____ Input

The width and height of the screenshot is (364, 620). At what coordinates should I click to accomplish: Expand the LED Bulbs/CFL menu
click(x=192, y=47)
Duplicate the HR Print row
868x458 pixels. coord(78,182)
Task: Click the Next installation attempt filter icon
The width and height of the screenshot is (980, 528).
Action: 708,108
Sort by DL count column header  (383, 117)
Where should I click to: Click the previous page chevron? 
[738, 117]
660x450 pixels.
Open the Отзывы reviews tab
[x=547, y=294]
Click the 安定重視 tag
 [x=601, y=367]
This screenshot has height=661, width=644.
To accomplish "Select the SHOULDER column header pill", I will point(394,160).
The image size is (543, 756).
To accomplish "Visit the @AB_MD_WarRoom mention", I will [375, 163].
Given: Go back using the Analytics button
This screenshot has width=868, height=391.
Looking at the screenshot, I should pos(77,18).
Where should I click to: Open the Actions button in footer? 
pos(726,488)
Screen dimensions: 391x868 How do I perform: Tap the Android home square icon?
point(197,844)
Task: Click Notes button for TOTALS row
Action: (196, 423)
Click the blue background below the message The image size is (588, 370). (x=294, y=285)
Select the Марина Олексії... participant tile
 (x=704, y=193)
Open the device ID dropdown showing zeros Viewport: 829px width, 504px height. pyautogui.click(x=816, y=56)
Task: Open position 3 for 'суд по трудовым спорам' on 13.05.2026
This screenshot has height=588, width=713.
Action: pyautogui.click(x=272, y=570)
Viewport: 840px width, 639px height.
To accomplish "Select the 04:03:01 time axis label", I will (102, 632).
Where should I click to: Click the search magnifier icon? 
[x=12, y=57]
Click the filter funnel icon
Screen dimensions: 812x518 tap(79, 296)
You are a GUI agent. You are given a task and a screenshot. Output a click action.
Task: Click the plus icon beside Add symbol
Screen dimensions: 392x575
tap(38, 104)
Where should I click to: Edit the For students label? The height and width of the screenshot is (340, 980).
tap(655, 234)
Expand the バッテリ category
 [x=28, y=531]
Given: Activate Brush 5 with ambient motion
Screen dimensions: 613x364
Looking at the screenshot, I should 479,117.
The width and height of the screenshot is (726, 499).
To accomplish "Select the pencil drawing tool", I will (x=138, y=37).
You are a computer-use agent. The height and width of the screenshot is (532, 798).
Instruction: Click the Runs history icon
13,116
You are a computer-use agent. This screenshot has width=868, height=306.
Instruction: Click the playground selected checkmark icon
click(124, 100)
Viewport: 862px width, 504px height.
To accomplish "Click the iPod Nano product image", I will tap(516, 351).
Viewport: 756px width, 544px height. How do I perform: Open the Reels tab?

________

◆ What you have to do: Scan the preceding records for lines with the word "image". Say how many there are and nothing else.

◆ Expected answer: 3